→ **Set exercise A**
Please put every line of the records below into a Markdown table with the columns Row and Line, numbering each row and leaving out blank lines. Keep the pictures out of the answer.

→ **Text shown**
Spanish is a beautiful language, a common way of describing someone or something as beautiful would be Hermosa, meaning “beautiful” and “gorgeous”.
In this article, we will delve into the various ways you can tell a captivating Spanish speaker that you like how they look using conversational Spanish. We will be discussing the differences in these adjectives such as Linda (lovely), Hermosa (gorgeous) and Bella (beautiful), and explain the finer points of their usage.
If your crush reciprocates your feelings and you’re ready to take the next step it would be worth learning how to say I love you in Spanish.
What Does Hermosa Mean?

→ **Data**
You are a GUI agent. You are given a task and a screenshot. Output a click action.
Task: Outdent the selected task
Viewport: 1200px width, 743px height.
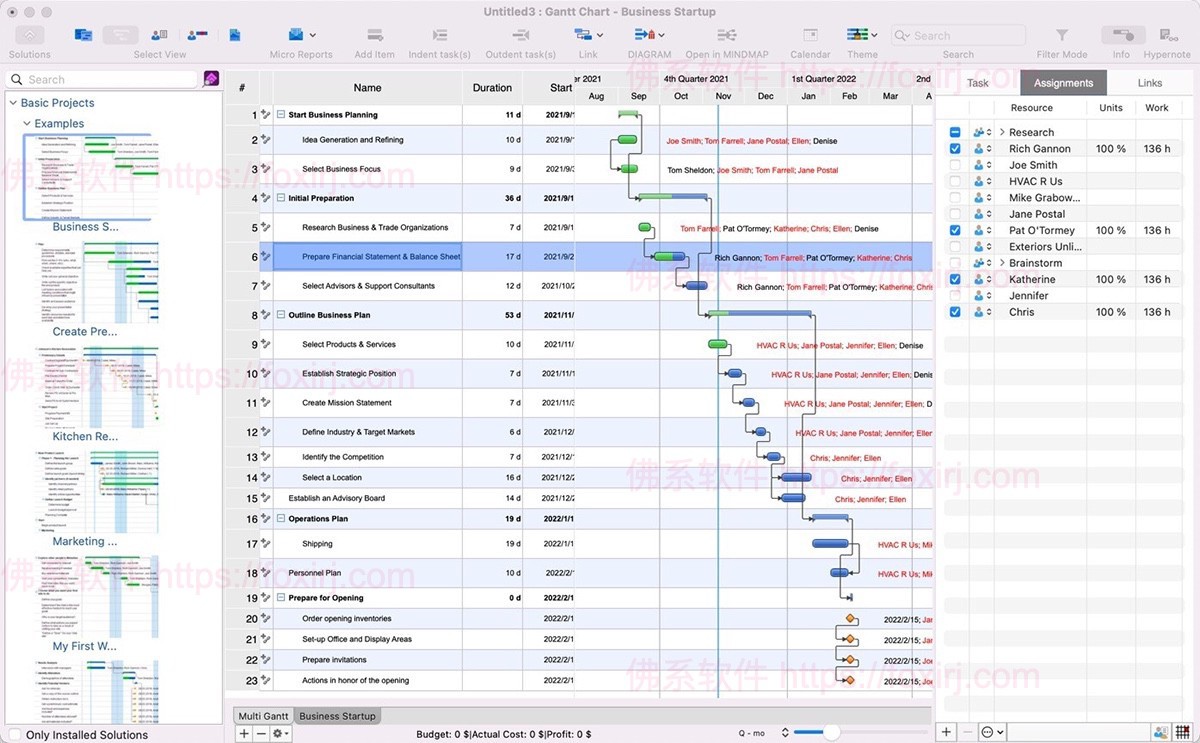coord(520,33)
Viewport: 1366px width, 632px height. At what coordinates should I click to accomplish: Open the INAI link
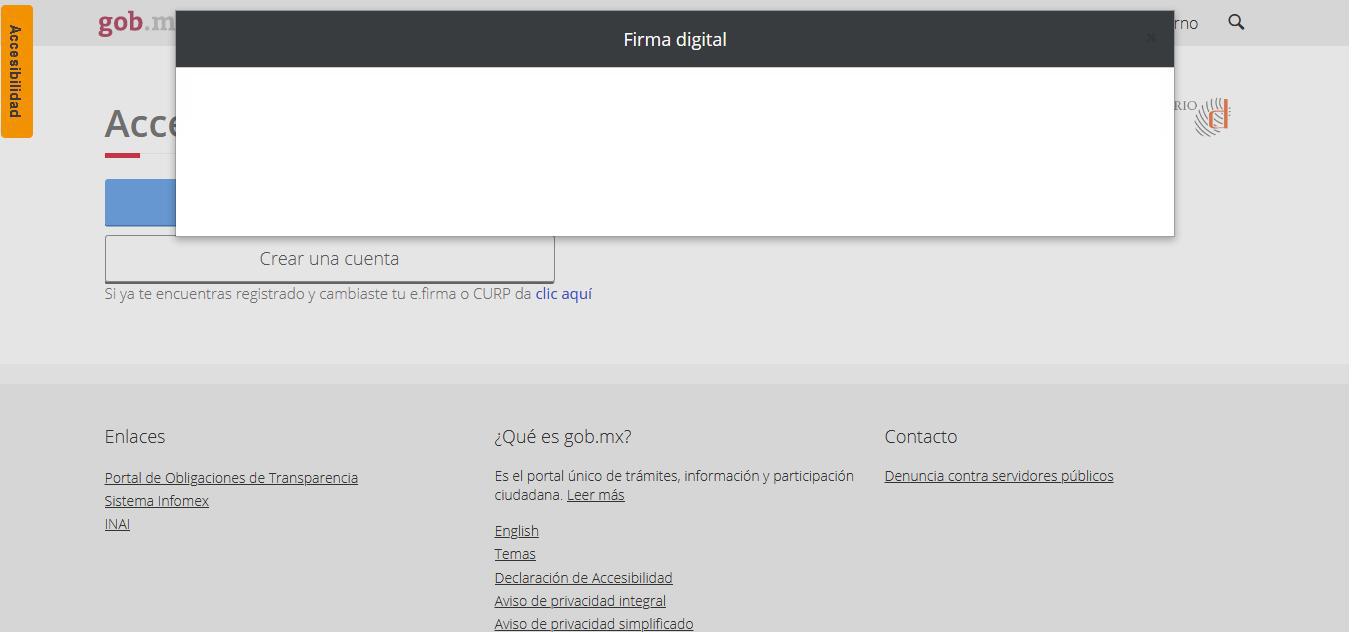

→ **Set exercise B**
Duplicate the part of the text on Spanish words for beautiful above that opens with the words containing "Spanish is a" and closes with "you in Spanish.".

→ **Final result A**
| Row | Line |
|---|---|
| 1 | You are a GUI agent. You are given a task and a screenshot. Output a click action. |
| 2 | Task: Outdent the selected task |
| 3 | Viewport: 1200px width, 743px height. |
| 4 | coord(520,33) |
| 5 | Viewport: 1366px width, 632px height. At what coordinates should I click to accomplish: Open the INAI link |

→ **Final result B**
Spanish is a beautiful language, a common way of describing someone or something as beautiful would be Hermosa, meaning “beautiful” and “gorgeous”.
In this article, we will delve into the various ways you can tell a captivating Spanish speaker that you like how they look using conversational Spanish. We will be discussing the differences in these adjectives such as Linda (lovely), Hermosa (gorgeous) and Bella (beautiful), and explain the finer points of their usage.
If your crush reciprocates your feelings and you’re ready to take the next step it would be worth learning how to say I love you in Spanish.